◆ ФРАГМЕНТ ИСТОЧНИКА ◆

Читаем Такова торпедная жизнь полностью

Этот урок разбора потопления без вещественных доказательств на металле пошел мне впрок, и вскоре мне пришлось действовать самостоятельно в аналогичной ситуации. На Камчатке в штиль стреляли двумя торпедами СЭТ–40 с надводного корабля — обе торпеды потеряны, хотя дистанция стрельбы всего 1 км, так называемая «организационная» стрельба. Пошел своим путем: «Готовьте торпеду, все делать, как неделю назад». Сел в уголок, смотрю, ни во что не вмешиваюсь. Приготовили? На автомашину, на пирс, загрузили в торпедный аппарат. Все по писаному, хоть иди и стреляй! Претензий нет. Но его величество случай, который идет навстречу ищущим, мне помог:

— Какая температура была в день стрельбы?

— Минус семь.

— А грелки у вас как?

— Отключены по указанию Шаденкова, начальника минно-торпедного отдела.

Сразу все становится понятнее. Читаю текст указания. Вот и роспись самого виновного. Еду к Шаденкову. Вхожу. Спрашивает с нетерпением:

— Ну что, разобрался? В чем дело? Кто виноват?

— Виноваты вы лично, товарищ начальник, и никто более.

— Как это, как это, как это я лично?

— Фактически. Вы приказали отключить грелки в торпедных аппаратах?

— Было ваше указание. Переписали буква в букву.

— Давайте сравним.

Сравниваем. Наш текст: «При стоянке кораблей в базе обогрев боевых торпед СЭТ–40 не производить». Ваш текст: «… грелки отключить».

— А это не одно и то же?

— Нет. По нашему тексту, вышел в море — торпеды грей. Да и вообще, речь идет только о боевых, а не о практических торпедах. А по сути, при испытаниях в автоклаве в трубопроводах к автомату глубины осталась вода. Она замерзла, образовалась пробка, которая и не пропустила воду к автомату глубины. Торпеды стремились на глубину, а на автомате — 0. Потому и воткнулись в грунт. Имея положительную плавучесть, могут всплыть. Сейчас, наверное, плавают. Организуйте поиск. Возможно — найдете. Я обратил внимание, у вас магниевую заглушку смазывают тавотом. Таять ей долго. Ищите, только с учетом ветра.

Шаденков, ни слова не говоря, направился к командующему флотилией. Каяться и просить организовать поиск торпед. Помню, что одну торпеду нашли. А со второй получилось не все ладно. Тральщик, обнаруживший торпеду, торопился домой, решил не вызывать торпедолов, а поднять торпеду самостоятельно. Проехал по ней винтами — и нет торпеды. Сначала решили все это дело скрыть. Но у нас тайн не бывает. Все становится известным. Так я стал узнавать морскую жизнь торпед. И восстанавливать их авторитет.

Записи данных

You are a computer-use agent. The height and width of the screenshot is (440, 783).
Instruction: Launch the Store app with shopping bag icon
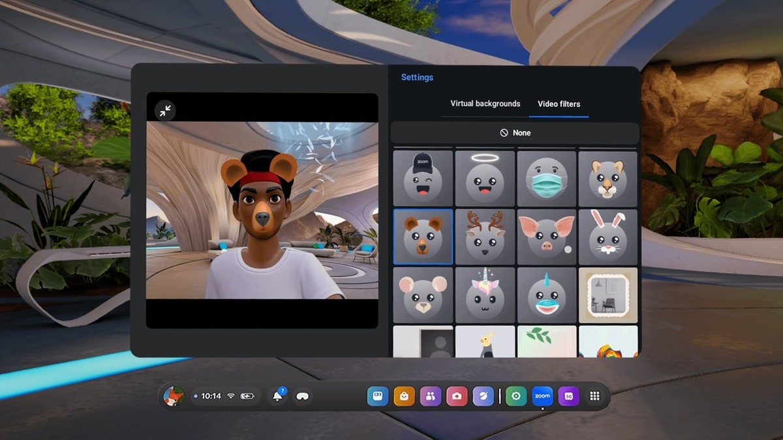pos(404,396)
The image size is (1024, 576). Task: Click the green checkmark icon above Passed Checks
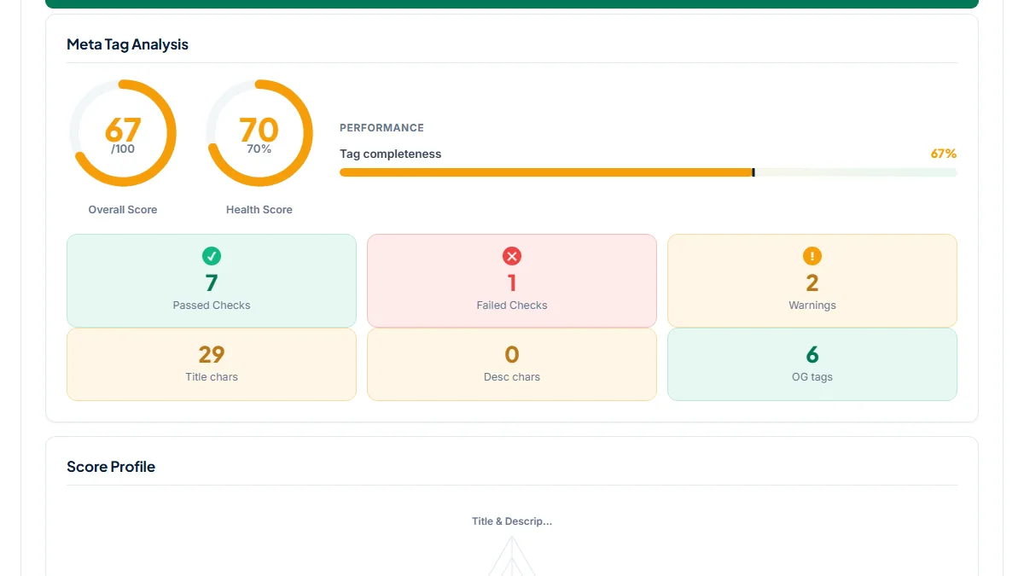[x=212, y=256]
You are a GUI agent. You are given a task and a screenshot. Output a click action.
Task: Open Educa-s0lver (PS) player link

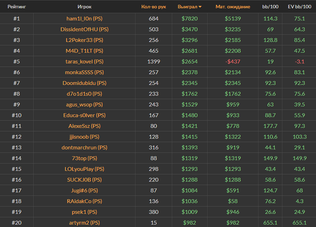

◆ ЗАДАНИЕ ◆
Дословно перепишите отрывок из рассказа о потерянных торпедах: начните со слов «Сразу все становится» и остановитесь после слов «в торпедных аппаратах?».

◆ ОТВЕТ НА ЗАДАНИЕ ◆
Сразу все становится понятнее. Читаю текст указания. Вот и роспись самого виновного. Еду к Шаденкову. Вхожу. Спрашивает с нетерпением:

— Ну что, разобрался? В чем дело? Кто виноват?

— Виноваты вы лично, товарищ начальник, и никто более.

— Как это, как это, как это я лично?

— Фактически. Вы приказали отключить грелки в торпедных аппаратах?